### Exercise directions
Once you reach the line containing "Select 低频访问 storage type", return it and every line after it exactly, through the end of the records below, with no pictures.

### Dataset records
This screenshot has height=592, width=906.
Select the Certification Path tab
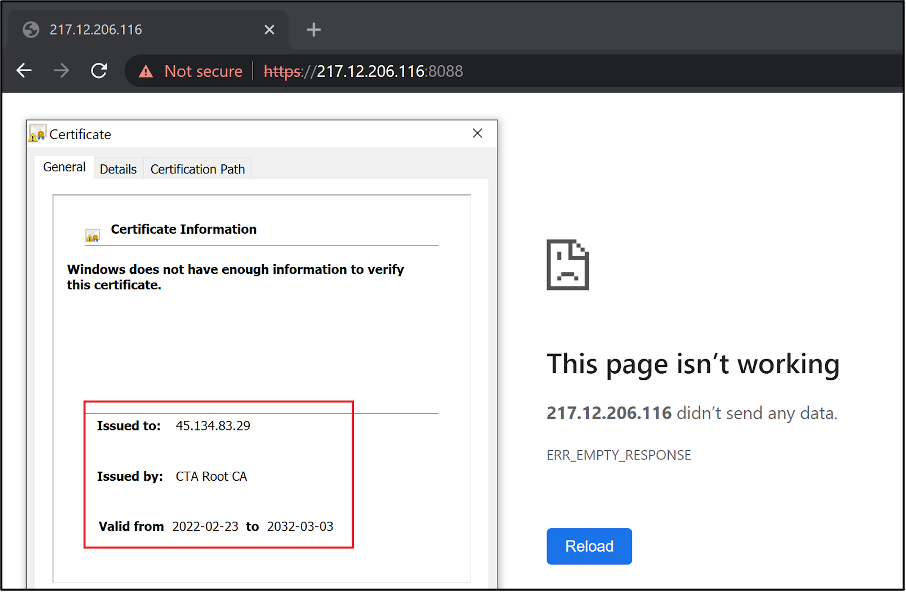pos(197,169)
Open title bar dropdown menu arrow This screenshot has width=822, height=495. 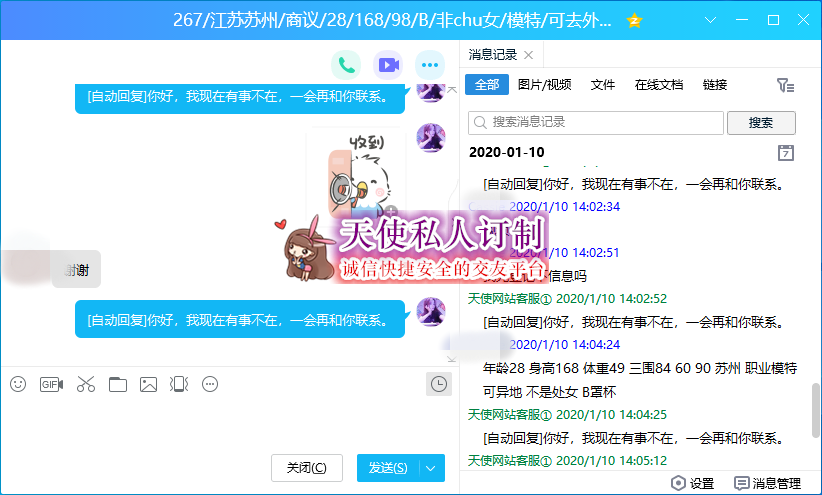(x=708, y=20)
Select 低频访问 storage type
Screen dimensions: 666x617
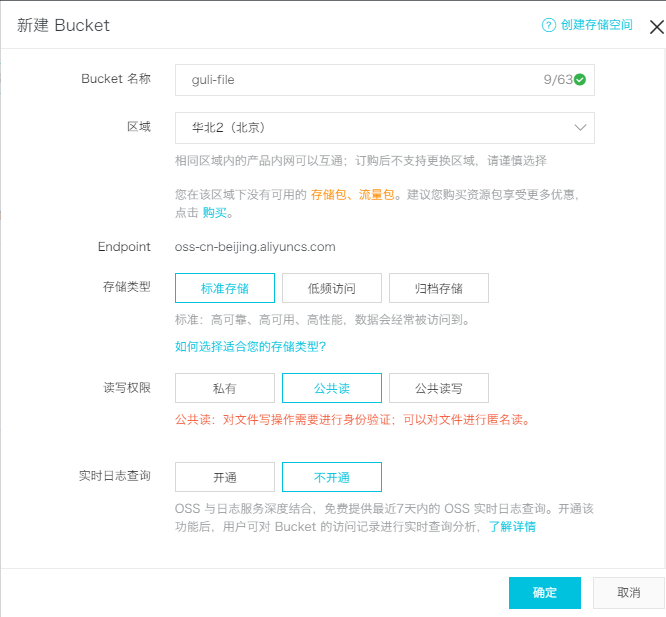click(x=331, y=288)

### Solution for this problem
Select 低频访问 storage type
Screen dimensions: 666x617
click(x=331, y=288)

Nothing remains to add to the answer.